Monday, June 3, 2013
HealthLawProf Blog is honored to introduce Professor Jessie Hill, BA 1992 (Brown), JD 1999 (Harvard), as our guest blogger for the month of June. Professor Hill is the Associate Dean for Faculty Development and Research and the Laura B. Chisolm Distinguished Research Scholar at Case Western Reserve School of Law. Here is her short bio:
Ms. Hill joined the faculty in 2003 after practicing First Amendment and civil rights law with the firm of Berkman, Gordon, Murray & DeVan in Cleveland. Before entering private practice, Ms. Hill worked at the Reproductive Freedom Project of the national ACLU office in New York, litigating challenges to state-law restrictions on reproductive rights. She also served as law clerk to the Honorable Karen Nelson Moore of the United States Court of Appeals for the Sixth Circuit. Ms. Hill's teaching focuses on constitutional law, federal civil procedure, civil rights, reproductive rights, and law and religion. Her scholarship has been published in the Michigan Law Review and the Texas Law Review, among others.
Saturday, June 1, 2013
Guest Bloggers Mary Ann Chirba and Alice A. Noble - Our Bodies, Our Cells: FDA Regulation of Autologous Adult Stem Cell Therapies
Stem cells have been an endless source of fascination and controversy since Dolly the sheep was cloned in 1996. This month’s announcement of a cloned human embryo from a single skin cell  came on the heels of Sir John B. Gurdon and Dr. Shinya Yamanaka’s receipt of the 2012 Nobel for Physiology and Medicine for their work with induced pluripotent stem cells. Pluripotent stem cells can be embryonic or induced. Embryonic stem cells (ESCs) can generally be obtained from human embryos or by cloning embryos through somatic cell nuclear transfer (SCNT), as was done for Dolly. Gurdon and Yamanaka demonstrated that pluripotent cells may also be formed by reprogramming adult cells to an embryonic state, resulting in induced pluripotent stem (iPS) cells without having to use eggs or cloning, or destroy embryos. However derived, pluripotent cells are capable of differentiating into virtually any cell type in the human body. This imbues them with great promise for scientific breakthroughs and medical advances, but also raises serious ethical, legal and safety concerns about their use.

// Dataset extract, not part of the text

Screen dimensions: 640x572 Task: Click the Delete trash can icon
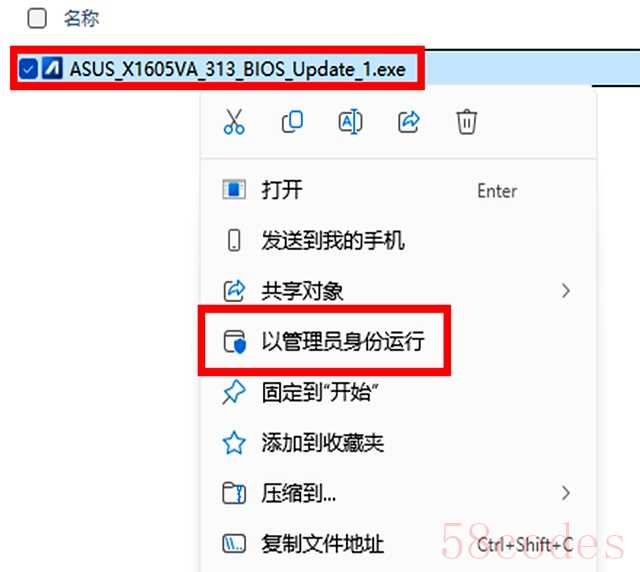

Less controversial are “multipotent” adult stem cells (ASCs) which do not involve embryos or raise as many safety concerns as pluripotent cells. ASCs are found throughout the body. Their ability to differentiate is more limited than pluripotent cells but is vast nonetheless. The NIH’s clinicaltrials.gov site lists some 4500 ASC trials as compared with 27 for embryonic stem cells and 21 for induced pluripotent stem cells. Recent announcements of new stem cell treatments usually involve ASCs, such as last month’s news that a toddler born without a trachea received a new one made from her own adult stem cells. It is therefore no surprise that ASCs have captured the attention of researchers, investors, physicians, patients and – increasingly – regulators, both here and abroad.

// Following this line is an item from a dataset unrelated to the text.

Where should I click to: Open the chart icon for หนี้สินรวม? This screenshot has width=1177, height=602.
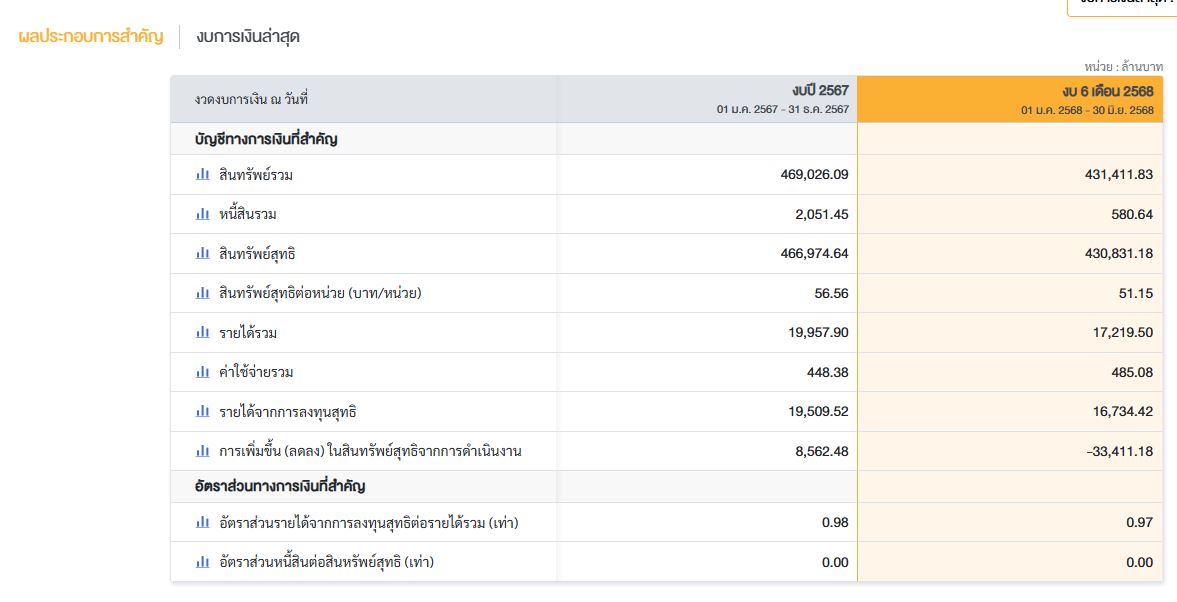tap(203, 214)
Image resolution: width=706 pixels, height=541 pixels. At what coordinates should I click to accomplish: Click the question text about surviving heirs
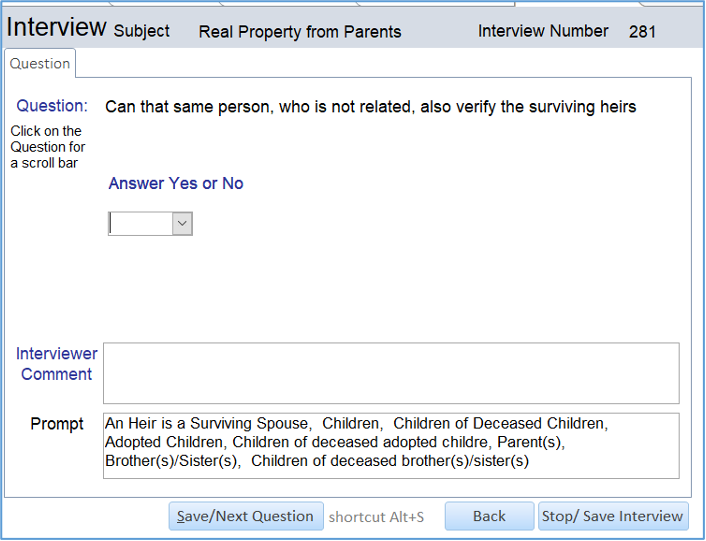[x=370, y=107]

A growing number of physicians routinely offer treatments involving ASCs to their patients which can be performed in their offices. Autologous adult stem cells, used to treat a variety of conditions, are harvested from the patient, processed, and returned to the same patient. It is no surprise that moving ASCs from laboratories to physician offices raises complex questions of law. We consider one of the more pressing ones: to what extent can the FDA regulate a physician’s ability to treat a patient with that patient’s own stem cells? In the coming months, the D.C. Circuit Court of Appeals will hear oral arguments on this very issue in United States v. Regenerative Sciences.